_PROBLEM REQUIREMENTS_
Write out again only the lines between the one with "The width and height of the screenshot is (367, 399)." and the end of the records below, both ends counted, and don't include the pictures.

Dataset entries
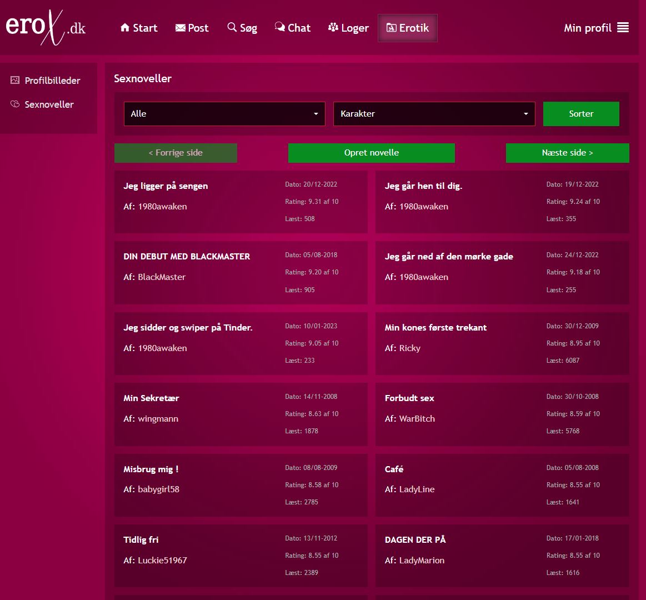Click the Opret novelle button
The image size is (646, 600).
(x=371, y=153)
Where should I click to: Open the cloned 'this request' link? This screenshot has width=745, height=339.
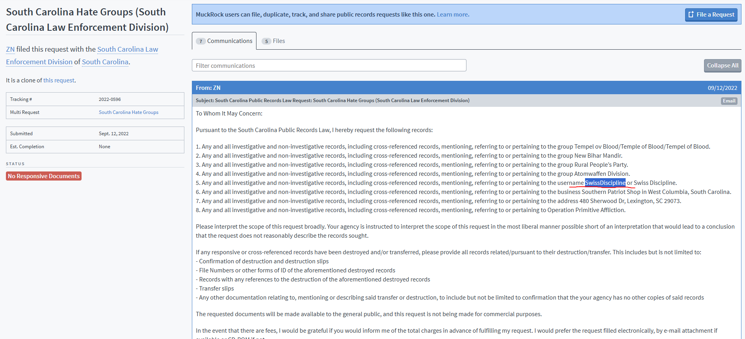(x=59, y=80)
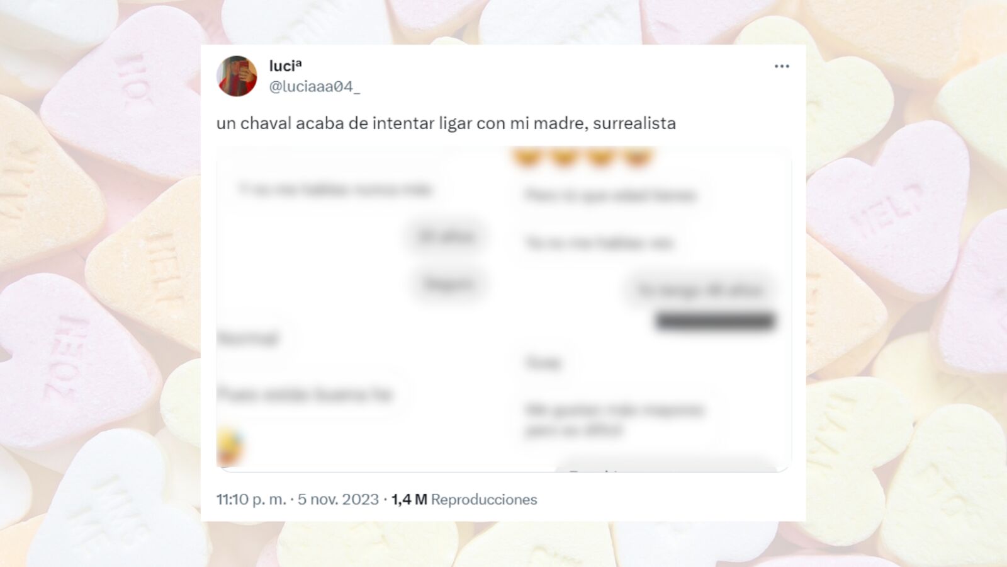Viewport: 1007px width, 567px height.
Task: Open the tweet's three-dot more options menu
Action: click(782, 66)
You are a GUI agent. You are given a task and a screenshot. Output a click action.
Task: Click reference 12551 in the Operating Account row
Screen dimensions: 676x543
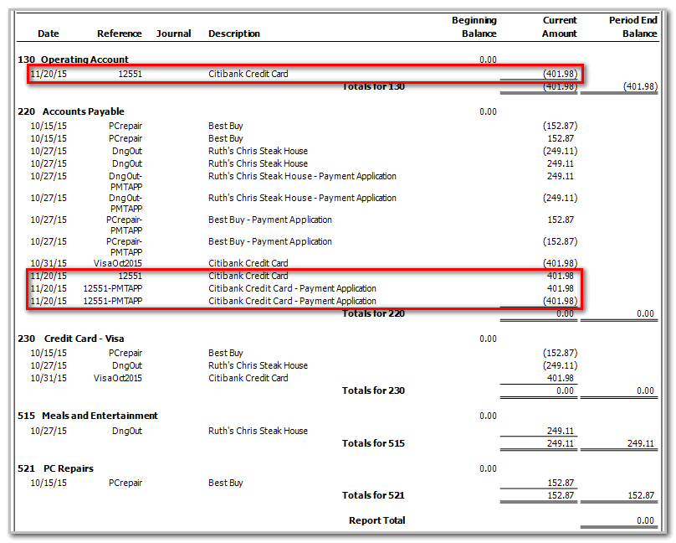pos(130,74)
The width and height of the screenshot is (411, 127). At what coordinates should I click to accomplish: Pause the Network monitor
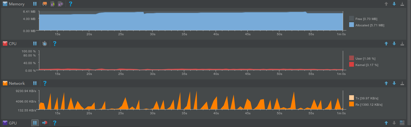35,83
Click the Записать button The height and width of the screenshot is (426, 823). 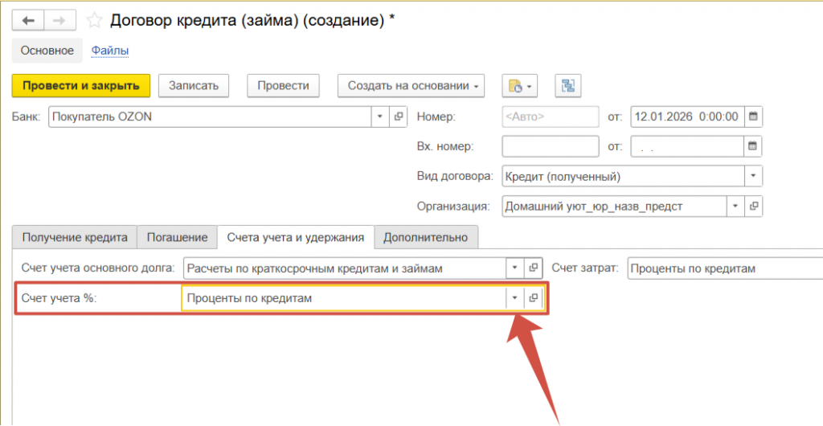click(194, 86)
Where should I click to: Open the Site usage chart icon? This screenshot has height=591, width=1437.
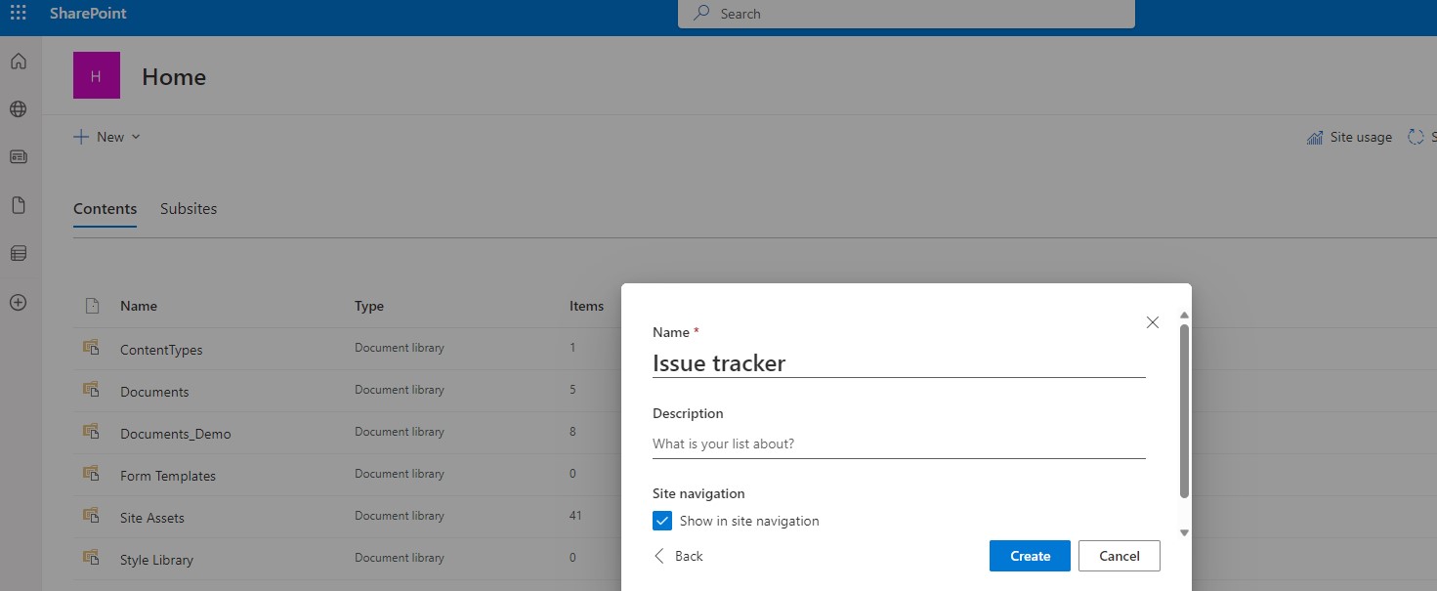point(1315,138)
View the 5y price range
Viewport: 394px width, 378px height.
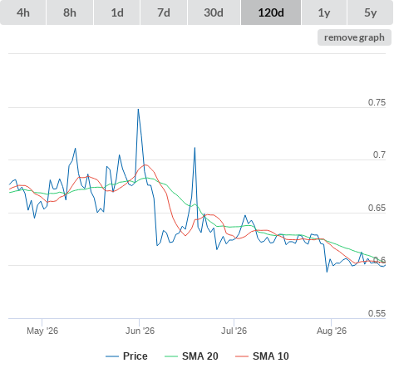(371, 12)
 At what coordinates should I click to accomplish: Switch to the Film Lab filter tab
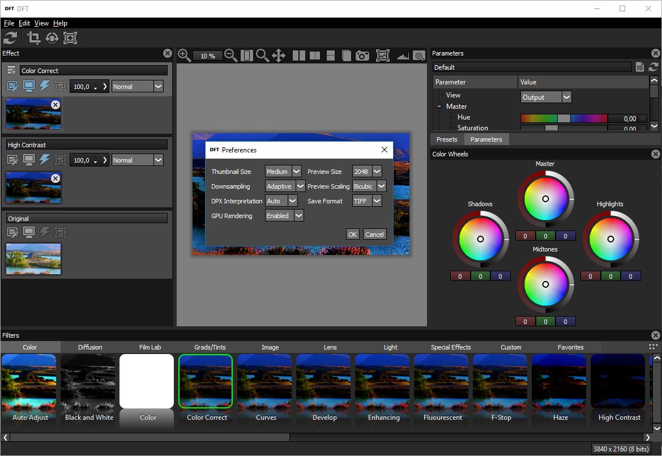coord(150,347)
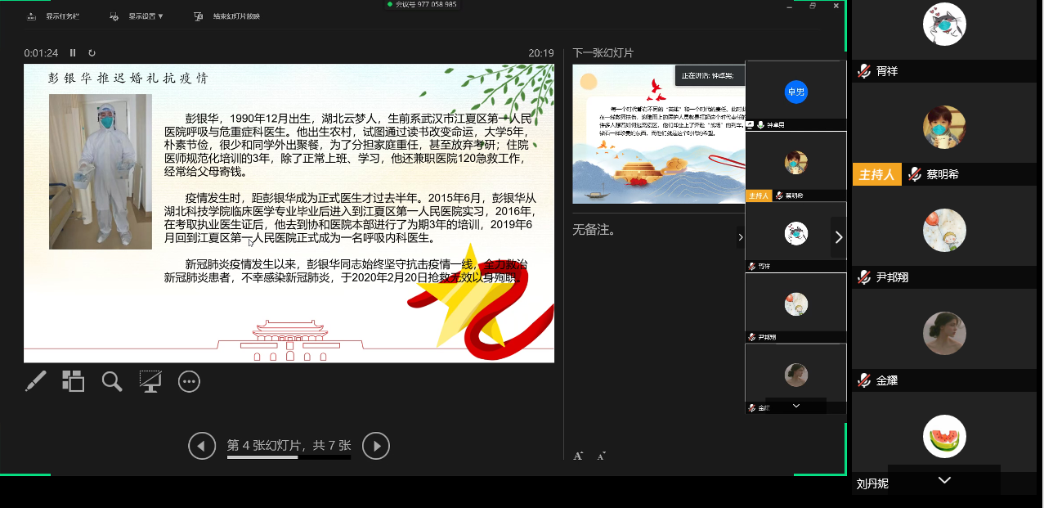Click 显示任务栏 in top toolbar
The image size is (1044, 508).
pos(54,16)
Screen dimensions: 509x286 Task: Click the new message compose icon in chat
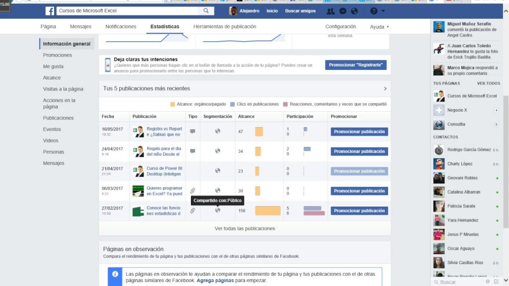click(496, 282)
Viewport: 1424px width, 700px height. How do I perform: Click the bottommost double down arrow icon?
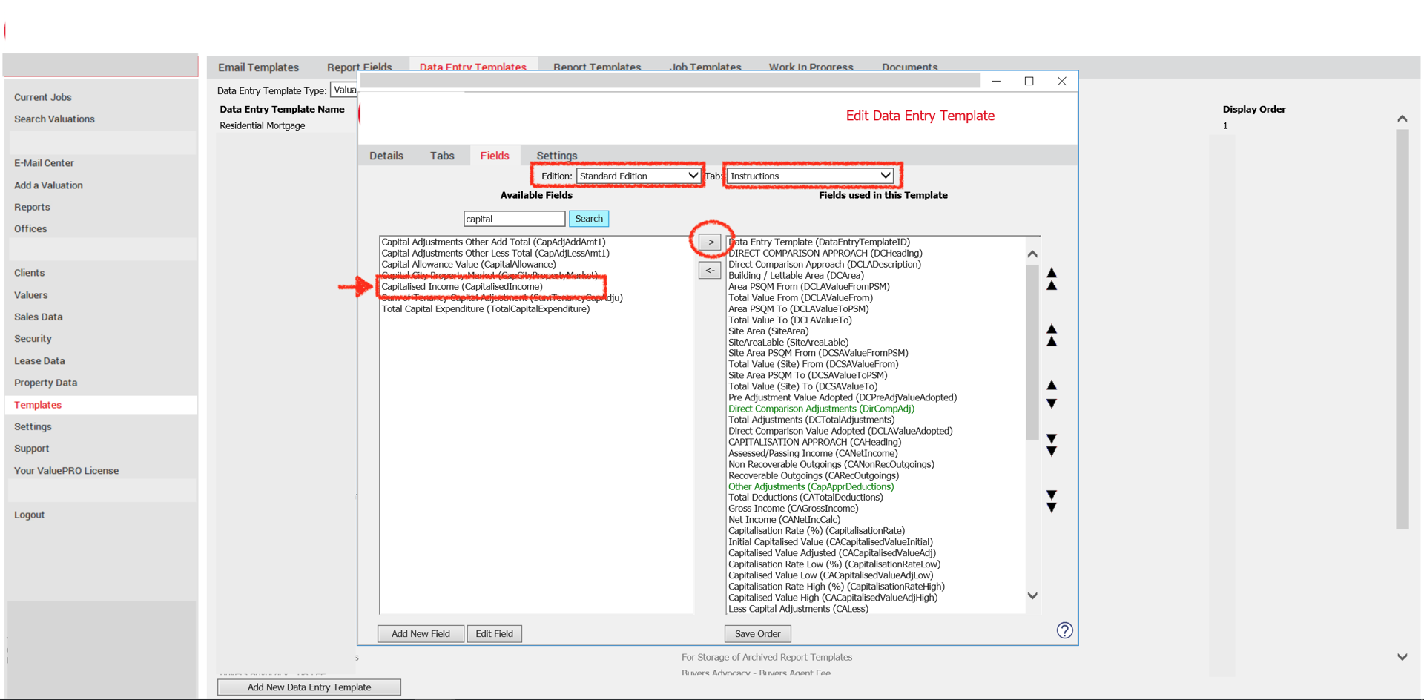[x=1052, y=501]
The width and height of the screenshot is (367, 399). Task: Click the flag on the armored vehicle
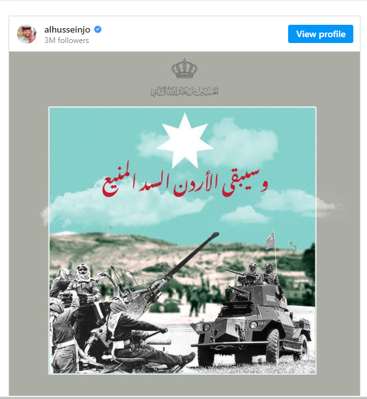point(271,241)
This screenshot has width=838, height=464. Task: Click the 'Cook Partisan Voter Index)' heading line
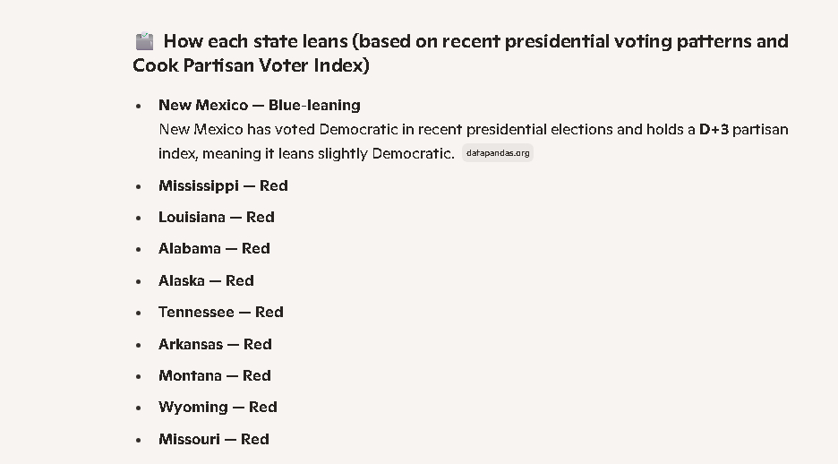[x=251, y=65]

_PROBLEM SOLUTION_
The width and height of the screenshot is (367, 399). Task: Click the flag on the armored vehicle
point(271,241)
This screenshot has width=838, height=464. Task: Click the 'Cook Partisan Voter Index)' heading line
[x=251, y=65]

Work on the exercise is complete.